Chapter 29

Chapter Twenty-Nine

BECK

The porch steps have always been a good place to watch the sunset. And since I can’t stand to be inside right now, it’s not a bad spot to wait for Hattie.

I really fucking need to see her.

Because if I can tell her what I tried to do today—how I tried one last time to save everything and failed—maybe I can manage to tell the rest of my family.

The rest of my family.

I smirk at the thought. At its honesty.

Because Hattie might as well already be family. She’s mine.

More accurately, I’m hers.

And that’s just about the only thing that could make what happened today feel like anything less than the end of the world.

Headlights cut through the falling dark, and I hold my breath until I make out the shape of her Jeep in the dusk.

The sight is like a lighthouse. The hope that I won’t be lost at sea.

Still, when she pulls up to the farmhouse and parks, I can’t make myself rise to greet her.

I just can’t.

When she kills the Jeep’s engine, she’s staring at me from inside. Probably frowning. There’s not enough light to tell.
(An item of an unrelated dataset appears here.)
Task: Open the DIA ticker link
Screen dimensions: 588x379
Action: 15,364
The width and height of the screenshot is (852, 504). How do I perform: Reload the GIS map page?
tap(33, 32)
It only takes her a second, but she gets out and walks over to me. And I sense she knows something’s wrong.

Because Hattie doesn’t say a word.

Silently, she sits next to me and takes my hand. She squeezes it like she already understands how much this sucks.

It hits me how hard I was counting on her opening her mouth and chasing away this doom.

But she says nothing.

So I close my eyes, knowing I’ll have to start.

I say the words in my head

It’s over.

But I can’t form them on my tongue.

I fucking can’t. I—

“In case you’re wondering, I’m not going to try to cheer you up.”

Her words knock me back.

“You’re… not?”

Hattie shakes her head.

“I hate when people try to cheer me up when I’m upset. It just makes me madder.” She rolls her eyes. “Like, jeez, just let me be pissed for a minute, you know?”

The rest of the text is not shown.